I work in painting, sculpture, and public art. These disparate parts of my practice are unified by the inclusion of patterns or fragments that come together to form a whole.
My work is influenced by historic craft processes: theorem painting, stained glass, metalsmithing, mosaic, appliqué, and embroidery. These aesthetics are a manifestation of autonomy and a way for me to experience visual pleasure.
Sculptures:
My sculptural practice began with a question: How can I act outside of
myself, and what would I do? I combine references to the body with functional
domestic objects. These forms are domestic trappings. They contain myths
of leisure, comfort, and stability.
My subject, the human figure, is both entrapped and enlivened by its form. I
consider my own identity as a woman, at a time when individual agency
and bodily autonomy is being threatened. I think about the ways the body
can be destabilized in these works.
I create uncanny bodies that ask questions about agency, beauty, capitalism, action, and fulfillment. I am particularly interested in creating objects that interact with weather- especially wind and light- in an effort to be present and to explore what makes us feel.
Paintings:
My recent paintings are psychological landscapes. These fractured abstractions consider the literary term “pathetic fallacy,” which is used to describe the attribution of human emotion to nature.

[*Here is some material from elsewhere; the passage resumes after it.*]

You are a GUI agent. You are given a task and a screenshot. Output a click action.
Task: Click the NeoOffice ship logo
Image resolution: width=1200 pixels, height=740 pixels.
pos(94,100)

Contradicting associations of beauty, comfort, leisure, and stability, the patterns and fragments of my darkened, splintering landscapes come together to form garden landscapes. Flowers are ravaged by storms. My work in painting explores weather as a harbinger, a specific emotional state, and a force we act with and against. The paintings are about fortitude and perseverance but also what threatens us.
Public Art:
I have been creating large scale public works for over a decade. These projects incorporate bright colors and patterns arranged in abstract, geometric compositions that completely transform their environment. These works are often inspired by quilting and domestic craft techniques that embrace decoration. I recontextualize these aesthetics to reference notions of the "home" and "community" in public space to emphasize our collective agency and indicate that our public spaces belong to all of us.
My recent public works embrace Radical Joy in response to the precarity and anxiety we face every day. I create joyful experiences for visitors, residents, and passersby in the locations where I install my work.